One more point. The Obama campaign makes much of the fact that its candidate leads Clinton in "pledged delegates," those chosen in primaries and caucuses. He has—by 153 more of those, according to the latest RealClearpolitics.com count. As this Wall Street Journal articles notes, Obama has picked up a net 145 delegate advantage in caucuses and a net delegate advantage of exactly seven delegates in primaries. Seven. And as the article also notes and as I noted above, Obama did much better in caucuses than in nonbinding primaries in the two states that held both, Washington and Nebraska. Obama and many, possibly most, superdelegates believe that he has a moral claim on superdelegate votes by virtue of his lead in pledged delegates. But that lead comes almost entirely from caucuses, which have many fewer participants and are presumably less accurately representative of the mass of Democratic voters than primaries.

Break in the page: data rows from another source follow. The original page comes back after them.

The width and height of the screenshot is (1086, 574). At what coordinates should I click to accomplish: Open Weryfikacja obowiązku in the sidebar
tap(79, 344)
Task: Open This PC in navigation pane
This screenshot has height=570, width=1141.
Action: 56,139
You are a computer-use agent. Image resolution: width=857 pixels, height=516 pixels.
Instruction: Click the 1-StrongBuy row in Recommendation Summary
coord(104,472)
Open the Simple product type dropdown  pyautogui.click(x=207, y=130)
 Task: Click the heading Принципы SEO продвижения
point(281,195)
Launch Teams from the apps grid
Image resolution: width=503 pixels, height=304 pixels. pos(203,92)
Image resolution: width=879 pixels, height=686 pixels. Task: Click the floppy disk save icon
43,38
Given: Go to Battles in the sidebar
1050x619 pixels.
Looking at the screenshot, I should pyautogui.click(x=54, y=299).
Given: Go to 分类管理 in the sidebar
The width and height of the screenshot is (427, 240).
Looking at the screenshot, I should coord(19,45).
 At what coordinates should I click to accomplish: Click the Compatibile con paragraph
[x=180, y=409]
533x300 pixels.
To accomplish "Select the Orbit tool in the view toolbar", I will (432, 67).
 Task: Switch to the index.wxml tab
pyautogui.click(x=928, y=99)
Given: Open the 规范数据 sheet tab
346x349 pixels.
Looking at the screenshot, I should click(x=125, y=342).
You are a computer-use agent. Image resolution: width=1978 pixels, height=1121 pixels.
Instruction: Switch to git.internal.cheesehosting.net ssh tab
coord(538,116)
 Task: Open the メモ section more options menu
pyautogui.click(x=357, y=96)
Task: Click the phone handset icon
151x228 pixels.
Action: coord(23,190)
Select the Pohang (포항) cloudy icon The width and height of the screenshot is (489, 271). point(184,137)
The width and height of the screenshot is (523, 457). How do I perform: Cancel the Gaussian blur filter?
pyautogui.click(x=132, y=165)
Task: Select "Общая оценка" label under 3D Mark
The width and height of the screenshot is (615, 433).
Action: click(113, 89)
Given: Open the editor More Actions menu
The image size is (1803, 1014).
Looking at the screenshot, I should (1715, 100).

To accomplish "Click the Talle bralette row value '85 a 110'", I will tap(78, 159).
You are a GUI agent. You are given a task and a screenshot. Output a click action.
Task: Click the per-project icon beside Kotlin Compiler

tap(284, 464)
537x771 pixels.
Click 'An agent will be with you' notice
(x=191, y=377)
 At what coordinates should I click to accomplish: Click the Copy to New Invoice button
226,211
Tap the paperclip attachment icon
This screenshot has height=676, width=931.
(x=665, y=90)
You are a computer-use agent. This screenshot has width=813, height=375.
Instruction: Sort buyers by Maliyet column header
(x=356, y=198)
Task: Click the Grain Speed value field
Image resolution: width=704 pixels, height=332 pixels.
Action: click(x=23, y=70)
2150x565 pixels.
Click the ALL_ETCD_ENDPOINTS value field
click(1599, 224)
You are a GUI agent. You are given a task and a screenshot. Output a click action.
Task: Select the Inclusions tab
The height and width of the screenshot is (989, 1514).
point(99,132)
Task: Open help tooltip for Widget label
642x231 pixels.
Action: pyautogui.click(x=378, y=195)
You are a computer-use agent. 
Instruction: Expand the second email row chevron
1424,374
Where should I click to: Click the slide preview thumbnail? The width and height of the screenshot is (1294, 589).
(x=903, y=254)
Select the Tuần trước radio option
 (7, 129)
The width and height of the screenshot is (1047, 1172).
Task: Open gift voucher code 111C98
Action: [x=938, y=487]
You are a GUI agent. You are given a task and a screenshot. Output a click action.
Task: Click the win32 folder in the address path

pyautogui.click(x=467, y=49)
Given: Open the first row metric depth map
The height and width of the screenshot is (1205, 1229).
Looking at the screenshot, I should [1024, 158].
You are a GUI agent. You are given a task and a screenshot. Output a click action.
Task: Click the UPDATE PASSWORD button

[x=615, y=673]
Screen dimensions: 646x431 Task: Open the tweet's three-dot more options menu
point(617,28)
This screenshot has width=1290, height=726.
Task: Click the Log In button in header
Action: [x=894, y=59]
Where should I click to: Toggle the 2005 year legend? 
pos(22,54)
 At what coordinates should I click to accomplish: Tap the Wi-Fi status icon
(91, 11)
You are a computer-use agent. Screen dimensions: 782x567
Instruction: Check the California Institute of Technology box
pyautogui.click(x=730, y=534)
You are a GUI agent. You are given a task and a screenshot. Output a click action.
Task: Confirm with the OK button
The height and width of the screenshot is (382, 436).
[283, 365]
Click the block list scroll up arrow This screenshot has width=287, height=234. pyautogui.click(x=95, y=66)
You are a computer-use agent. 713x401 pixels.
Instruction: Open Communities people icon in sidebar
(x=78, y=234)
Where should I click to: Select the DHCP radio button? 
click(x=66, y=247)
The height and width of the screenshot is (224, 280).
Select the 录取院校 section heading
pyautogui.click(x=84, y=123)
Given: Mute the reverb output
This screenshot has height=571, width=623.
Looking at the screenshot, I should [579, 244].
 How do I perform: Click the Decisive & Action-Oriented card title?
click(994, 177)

Moreover, the Democrats' systems of allocating primary delegates by proportional representation in congressional (or state Senate) districts as well as statewide gives a premium to a candidate who can monopolize the vote among an identifiable bloc of voters that tends to be heavily concentrated in certain congressional districts. I can think of just one such group: blacks. By carrying 80 percent or 90 percent of black voters, Obama has won 7-to-2 or similar margins in black-majority congressional districts, while in other districts with even numbers of delegates Clinton could win but do no better than 2-to-2 or 3-to-3 splits.
The Obama campaign has counterarguments to all this. Delegates are the metric by which the nomination is determined. Clinton had the chance to organize better in caucus states and inexplicably failed to do so. Everyone knew the proportional representation rules before the contest began. From these arguments, superdelegates could reasonably conclude that Obama has a moral entitlement to the nomination. But there are other arguments, which I've suggested above, from which superdelegates could reasonably conclude that Clinton is morally entitled to the nomination. So it's possible that the Democratic race will be over on May 20—or, rather, May 21. But I think it's more likely to go on to June 3, and maybe beyond.